EXERCISE GOAL: Report how many lines in the material hold the word "will". No other content is required.

☆ ☆ ☆ ☆ ☆ ☆ ☆

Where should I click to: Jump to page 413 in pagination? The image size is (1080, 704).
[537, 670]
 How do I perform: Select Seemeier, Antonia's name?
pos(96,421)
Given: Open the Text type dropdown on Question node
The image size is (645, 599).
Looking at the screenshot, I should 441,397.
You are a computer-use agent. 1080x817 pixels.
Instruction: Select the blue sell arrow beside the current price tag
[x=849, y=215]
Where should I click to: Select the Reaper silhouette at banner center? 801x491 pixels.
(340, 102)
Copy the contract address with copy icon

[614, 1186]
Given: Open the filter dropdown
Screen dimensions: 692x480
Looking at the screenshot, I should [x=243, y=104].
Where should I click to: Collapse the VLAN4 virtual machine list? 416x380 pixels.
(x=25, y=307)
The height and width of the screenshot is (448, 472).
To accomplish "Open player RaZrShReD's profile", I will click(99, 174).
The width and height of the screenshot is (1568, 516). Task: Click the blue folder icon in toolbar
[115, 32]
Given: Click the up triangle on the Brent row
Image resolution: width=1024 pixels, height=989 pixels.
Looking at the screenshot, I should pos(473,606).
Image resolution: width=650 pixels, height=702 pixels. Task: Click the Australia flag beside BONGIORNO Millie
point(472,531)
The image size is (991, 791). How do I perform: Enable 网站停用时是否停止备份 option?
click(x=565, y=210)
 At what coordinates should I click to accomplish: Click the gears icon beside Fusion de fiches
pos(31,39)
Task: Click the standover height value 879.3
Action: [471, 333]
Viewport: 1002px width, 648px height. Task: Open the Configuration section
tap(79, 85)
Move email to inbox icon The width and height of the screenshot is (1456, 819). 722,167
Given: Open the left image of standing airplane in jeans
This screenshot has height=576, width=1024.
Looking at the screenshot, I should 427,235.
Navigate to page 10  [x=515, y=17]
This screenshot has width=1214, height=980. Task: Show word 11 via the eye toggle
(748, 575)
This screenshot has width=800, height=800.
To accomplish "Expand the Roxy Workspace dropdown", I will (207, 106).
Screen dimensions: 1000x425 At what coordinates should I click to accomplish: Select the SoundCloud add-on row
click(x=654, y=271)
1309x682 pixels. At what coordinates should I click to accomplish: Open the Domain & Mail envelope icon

☆ ☆ ☆ ☆ ☆ ☆ ☆

WRITTEN ANSWER: 2